• TASKS AND EXERCISES:
a) In the Game of Thrones summary below, how many nominations did the final season receive at the 71st Primetime Emmy Awards?
b) Pick up the summary of the final Game of Thrones season below at the point where it ends, and keep writing it.

• SOURCE:
****************************************

The eighth and final season of the fantasy drama television series Game of Thrones, produced by HBO, premiered on April 14, 2019, and concluded on May 19, 2019. Unlike the first six seasons, which consisted of ten episodes each, and the seventh season, which consisted of seven episodes, the eighth season consists of only six episodes.

The season was filmed from October 2017 to July 2018 and largely consists of original content not found in George R. R. Martin's A Song of Ice and Fire series, while also incorporating material that Martin has revealed to showrunners about the upcoming novels in the series, The Winds of Winter and A Dream of Spring. The season was adapted for television by David Benioff and D. B. Weiss.

The season was met with mixed reviews from critics, in contrast to the critical acclaim of previous seasons, and is the lowest-rated of the series on the website Rotten Tomatoes. While the performances, production values and music score were praised, criticism was mainly directed at the shorter runtime of the season as well as numerous creative decisions made by the showrunners regarding the plot and character arcs. Many commentators deemed it to be a disappointing conclusion to the series.

The season received 32 nominations at the 71st Primetime Emmy Awards, the most for a single season of television in history. It won twelve, including Outstanding Drama Series and Outstanding Supporting Actor in a Drama Series for Peter Dinklage.

****************************************

• LISTING:
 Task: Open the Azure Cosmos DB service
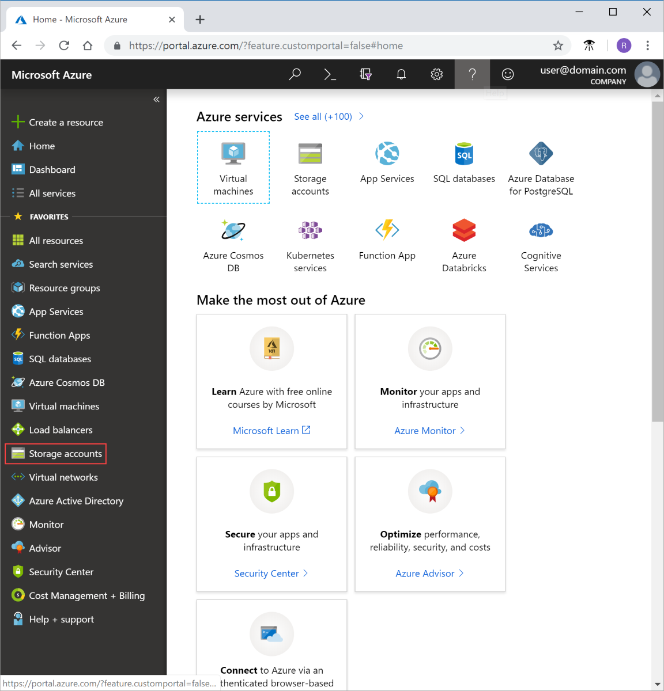point(233,230)
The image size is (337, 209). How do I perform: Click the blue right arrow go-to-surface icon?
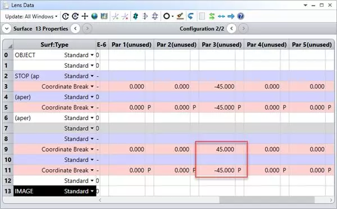tap(231, 16)
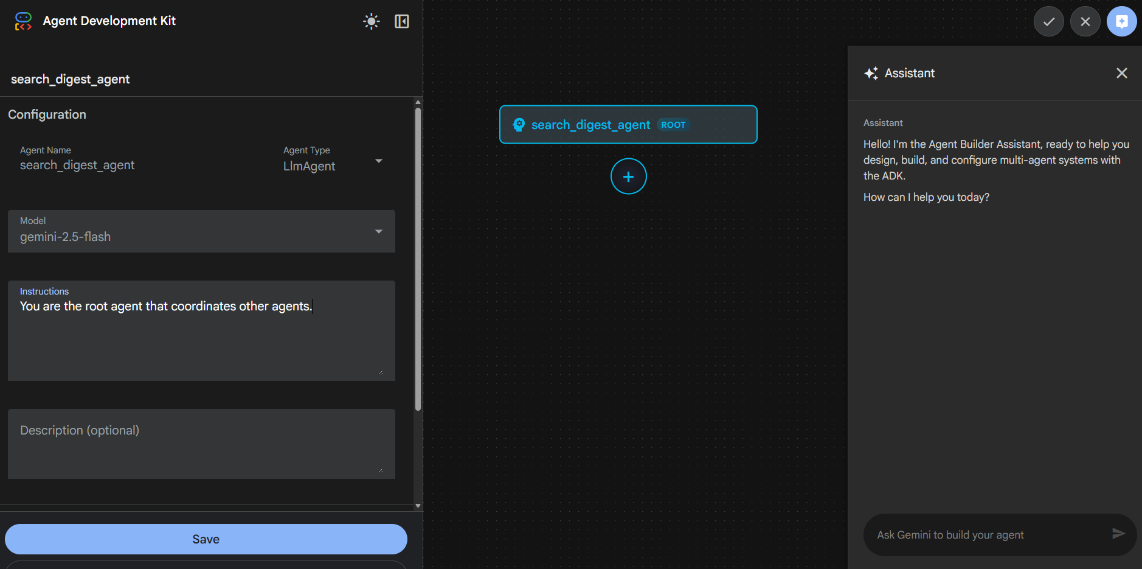The height and width of the screenshot is (569, 1142).
Task: Click the X cancel icon on canvas toolbar
Action: (x=1085, y=22)
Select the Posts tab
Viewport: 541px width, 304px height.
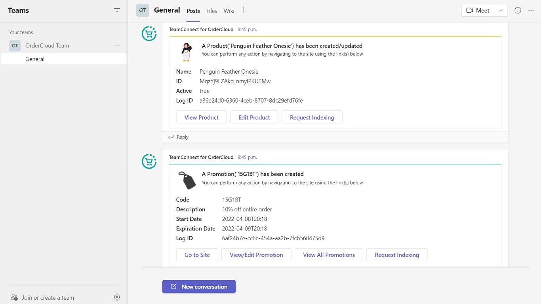point(193,11)
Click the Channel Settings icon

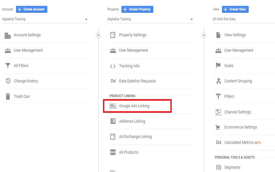(218, 112)
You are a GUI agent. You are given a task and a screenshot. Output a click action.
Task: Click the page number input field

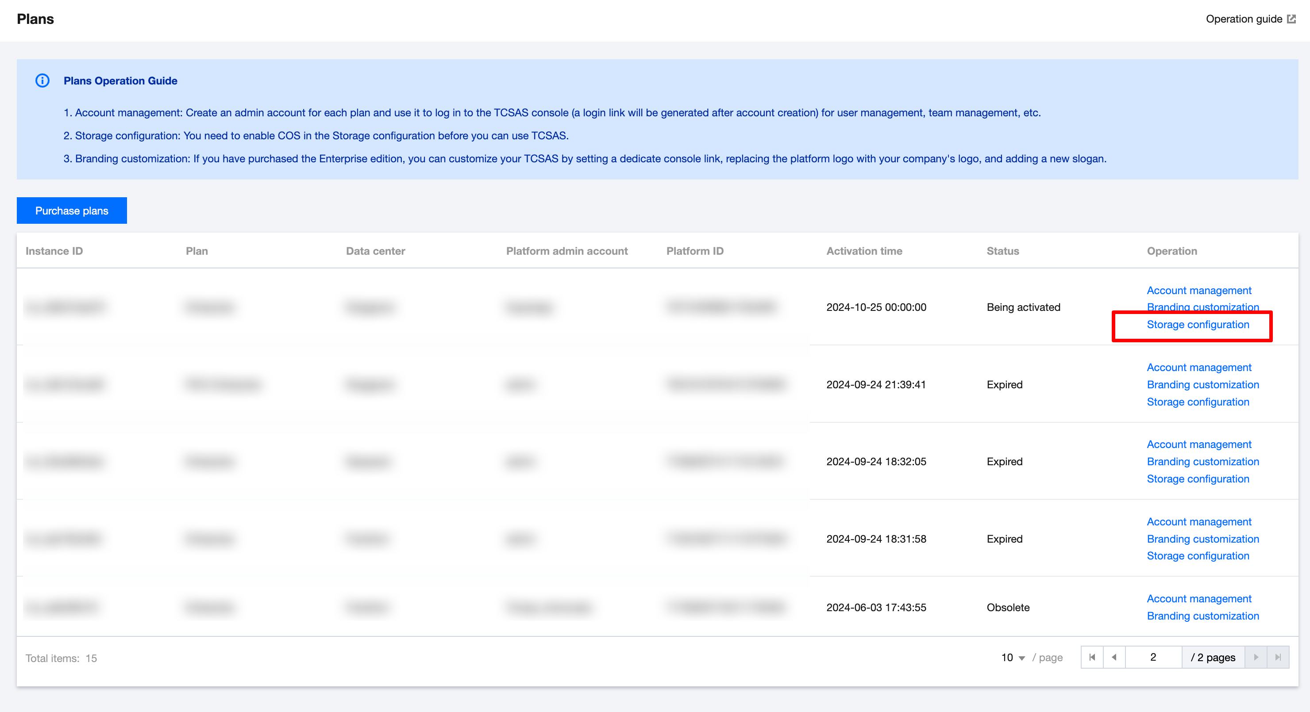(1153, 657)
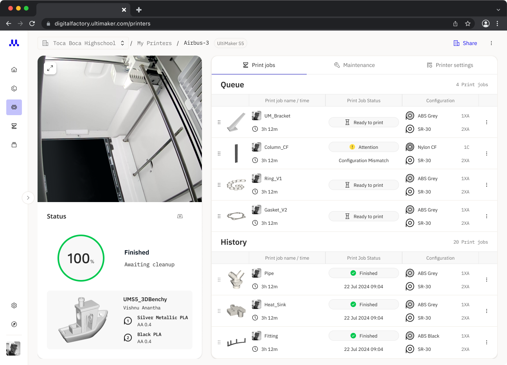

****************************************

• EXPECTED RESPONSES:
a) 32 nominations

b)
Plot
The final season depicts the culmination of the series' two primary conflicts: the Great War against the Army of the Dead, and the Last War for control of the Iron Throne. In the first half of the season, Jon Snow, Daenerys Targaryen and many of the main characters converge at Winterfell to face the Dead. During the battle, Bran lures the Night King into the open where Arya destroys him; the army of White Walkers and wights crumbles. Meanwhile, Cersei Lannister remains in King's Landing and strengthens her forces to set traps for a weakened Daenerys. The second half of the season resumes the war for the throne as Daenerys suffers losses until she finally assaults King's Landing upon Drogon, her last dragon. She defeats Cersei's forces, burns the city and kills Cersei and her brother Jaime. Daenerys vows to "liberate" the whole world as she has liberated the capital of Westeros. Unable to sway her from her destructive path, an agonized Jon kills her. Drogon flies away with her body, but not before destroying the Iron Throne with dragonfire. The leaders of Westeros choose Bran Stark as King, who grants the North independence and appoints Tyrion his Hand. Sansa Stark is crowned Queen in the North. Arya sails west, and Jon leads the Wildlings north of the Wall.

Episodes

Cast

Main cast

 Peter Dinklage as Tyrion Lannister
 Nikolaj Coster-Waldau as Jaime Lannister
 Lena Headey as Cersei Lannister
 Emilia Clarke as Daenerys Targaryen
 Kit Harington as Jon Snow
 Sophie Turner as Sansa Stark
 Maisie Williams as Arya Stark
 Liam Cunningham as Davos Seaworth
 Nathalie Emmanuel as Missandei
 Alfie Allen as Theon Greyjoy
 John Bradley as Samwell Tarly
 Isaac Hempstead Wright as Bran Stark
 Gwendoline Christie as Brienne of Tarth
 Conleth Hill as Varys
 Rory McCann as Sandor "The Hound" Clegane
 Jerome Flynn as Bronn
 Kristofer Hivju as Tormund Giantsbane
 Joe Dempsie as Gendry
 Jacob Anderson as Grey Worm
 Iain Glen as Jorah Mormont
 Hannah Murray as Gilly
 Carice van Houten as Melisandre

Recurring cast
The recurring actors listed here are those who appeared in season 8. They are listed by the region in which they first appear.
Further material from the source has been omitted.